Éducation
14:42 25 août 2020 | mise à jour le: 26 août 2020 à 21:33 temps de lecture: 4 minutes

Les méthodes d’enseignement transformées par la pandémie

Les méthodes d’enseignement transformées par la pandémie
Photo: 123RFLes élèves de Montréal n’ont pas revu leur classe depuis le mois de mars.

Si les enseignants du primaire et secondaire doivent réorganiser leur local pour répondre au contexte actuel, les mesures sanitaires pourraient aussi venir influencer leurs interactions avec les élèves. Des méthodes d’enseignement devront être revues à cause de la pandémie, mais l’adaptation se fera au fil des semaines, une fois certains flous dissipés et les précautions mises en place.

Les enseignants devront faire le deuil de certaines pratiques qui permettent des contacts individuels à moins de deux mètres, souligne la présidente du Syndicat de l’enseignement de l’ouest de Montréal (SEOM). «Parfois, ça nous évite des interventions verbales. On peut mettre une main sur l’épaule et ça ramène l’élève au calme, à la tâche», mentionne Mélanie Hubert.

Habitués de circuler entre les pupitres pour dynamiser leurs cours, les enseignants pourraient aussi devoir limiter leurs déplacements, ajoute-t-elle.

Afin d’aider réellement les élèves et exercer leur travail presque normalement, l’Alliance des professeures et des professeurs de Montréal demande à Québec d’imposer aussi le port du masque en classe chez les élèves du troisième cycle et du secondaire, notamment lorsqu’ils doivent poser une question.

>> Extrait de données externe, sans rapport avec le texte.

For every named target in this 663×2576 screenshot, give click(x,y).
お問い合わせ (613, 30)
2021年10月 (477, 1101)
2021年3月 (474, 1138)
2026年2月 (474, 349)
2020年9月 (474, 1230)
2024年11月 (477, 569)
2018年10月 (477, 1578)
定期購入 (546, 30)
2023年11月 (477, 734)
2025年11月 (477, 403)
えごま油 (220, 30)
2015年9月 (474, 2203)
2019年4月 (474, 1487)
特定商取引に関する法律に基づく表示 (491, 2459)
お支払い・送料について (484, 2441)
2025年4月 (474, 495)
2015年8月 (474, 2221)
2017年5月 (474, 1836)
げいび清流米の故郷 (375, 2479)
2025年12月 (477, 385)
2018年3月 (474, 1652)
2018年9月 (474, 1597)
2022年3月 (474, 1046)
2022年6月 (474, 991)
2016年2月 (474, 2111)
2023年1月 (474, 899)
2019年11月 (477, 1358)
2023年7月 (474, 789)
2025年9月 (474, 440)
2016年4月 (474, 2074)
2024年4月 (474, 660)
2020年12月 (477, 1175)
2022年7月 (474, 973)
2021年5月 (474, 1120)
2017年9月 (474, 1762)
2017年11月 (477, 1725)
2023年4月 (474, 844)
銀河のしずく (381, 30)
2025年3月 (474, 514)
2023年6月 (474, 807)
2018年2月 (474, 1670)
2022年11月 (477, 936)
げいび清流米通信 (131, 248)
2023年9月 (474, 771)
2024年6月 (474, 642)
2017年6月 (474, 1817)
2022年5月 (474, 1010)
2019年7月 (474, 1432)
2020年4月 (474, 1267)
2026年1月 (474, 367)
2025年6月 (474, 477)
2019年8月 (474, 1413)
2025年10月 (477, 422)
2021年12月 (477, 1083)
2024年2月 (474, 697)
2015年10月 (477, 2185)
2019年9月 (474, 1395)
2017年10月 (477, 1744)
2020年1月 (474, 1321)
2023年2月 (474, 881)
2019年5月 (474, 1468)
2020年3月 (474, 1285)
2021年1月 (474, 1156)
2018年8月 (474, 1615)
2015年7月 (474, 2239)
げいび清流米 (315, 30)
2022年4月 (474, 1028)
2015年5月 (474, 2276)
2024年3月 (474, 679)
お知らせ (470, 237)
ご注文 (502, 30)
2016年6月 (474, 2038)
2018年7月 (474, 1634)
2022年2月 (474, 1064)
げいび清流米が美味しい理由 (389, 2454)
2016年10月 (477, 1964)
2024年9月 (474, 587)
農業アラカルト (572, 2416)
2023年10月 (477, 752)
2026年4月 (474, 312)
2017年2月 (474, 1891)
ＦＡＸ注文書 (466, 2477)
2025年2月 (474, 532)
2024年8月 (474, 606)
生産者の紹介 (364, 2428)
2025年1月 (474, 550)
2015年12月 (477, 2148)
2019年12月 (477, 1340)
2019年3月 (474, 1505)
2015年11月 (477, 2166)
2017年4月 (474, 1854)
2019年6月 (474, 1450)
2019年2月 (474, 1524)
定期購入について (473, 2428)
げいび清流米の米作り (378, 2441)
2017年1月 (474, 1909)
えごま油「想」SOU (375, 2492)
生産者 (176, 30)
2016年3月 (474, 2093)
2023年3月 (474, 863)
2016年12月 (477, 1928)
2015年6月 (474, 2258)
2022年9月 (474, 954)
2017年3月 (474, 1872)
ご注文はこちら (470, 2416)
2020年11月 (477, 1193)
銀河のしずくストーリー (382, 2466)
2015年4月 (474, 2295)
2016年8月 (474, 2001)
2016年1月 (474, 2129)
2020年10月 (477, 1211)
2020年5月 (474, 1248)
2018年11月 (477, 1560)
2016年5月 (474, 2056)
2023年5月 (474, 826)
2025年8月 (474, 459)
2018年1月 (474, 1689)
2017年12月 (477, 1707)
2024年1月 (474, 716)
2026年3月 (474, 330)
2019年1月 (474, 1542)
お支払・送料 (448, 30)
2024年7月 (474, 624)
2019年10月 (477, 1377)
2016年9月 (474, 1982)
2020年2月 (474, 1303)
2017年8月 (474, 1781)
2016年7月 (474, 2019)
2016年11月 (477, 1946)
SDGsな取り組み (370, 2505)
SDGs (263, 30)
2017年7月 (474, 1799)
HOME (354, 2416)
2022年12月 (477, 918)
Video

«Même avec la plus grande imagination, il y a certaines choses qu’on ne peut plus faire si on respecte le 2 mètres avec les élèves. Toutes interventions avec un élève en difficulté, par exemple, se font à proximité. Souvent, on doit faire des dessins, des schémas, pointer avec notre doigt», résume la présidente, Catherine Beauvais-Saint-Pierre.

La Santé publique exige le couvre-visage seulement lors des déplacements dans les aires communes et dans les transports scolaires. Québec exige du personnel de garder une distance de deux mètres avec les élèves du primaire et secondaire, mais de porter un masque lorsque c’est impossible.

Le port du couvre-visage chez les professionnels de l’éducation amènera une nouvelle façon d’interagir. «Il y a des enseignants du préscolaire qui me disent qu’ils vont devoir passer leur message par les yeux, indique Mélanie Hubert. Souvent, le sourire ou nos mimiques faciales en disent beaucoup sur les interactions qu’on est en train d’avoir avec la personne.»

Jusqu’à maintenant, une trentaine d’enseignants du Centre de service scolaire Marguerite-Bourgeoys seront exemptés de travailler en classe pour des raisons de santé, selon le SEOM.

Matériel

La manipulation d’objets communs en classe comme des livres, des jouets ou du matériel d’art apporte son lot de questionnements, notamment au sujet de la désinfection. «C’est la zone grise, expose Mme Beauvais-Saint-Pierre. On n’a eu aucune information alors qu’au printemps, il y avait une consigne claire comme quoi aucun matériel ne devait se passer. Ça va venir jouer dans la façon de fonctionner.»

Dans le plan de la rentrée, le ministère de l’Éducation aborde le nettoyage des surfaces et des fontaines d’eau, mais rien sur le matériel.

«Les profs vont devoir repenser tout ce qui nécessite l’utilisation de matériel que les enfants touchent ou se prêtent. Est-ce qu’on va avoir des quantités suffisantes pour que l’élève manipule toujours son propre matériel ou on va devoir revoir notre pédagogie pour faire en sorte que moins d’élèves touchent à moins de matériel dans la journée?», se questionne Mme Hubert.

«Pour toute l’année, chaque fois qu’il va arriver de nouvelles activités ou de nouvelles choses, le prof va devoir s’arrêter deux minutes et se demander; ‘‘dans le contexte sanitaire actuel, est-ce encore possible de faire ça comme ça et qu’est-ce que je peux faire autrement pour me protéger et limiter les risques pour le groupe?’’» Mélanie Hubert, présidente du SEOM

Les activités pédagogiques entre différentes classes, les travaux en sous-groupe ou le parrainage entre élèves plus jeunes et plus vieux risquent d’être aussi impossibles puisqu’ils vont nécessiter des contacts rapprochés.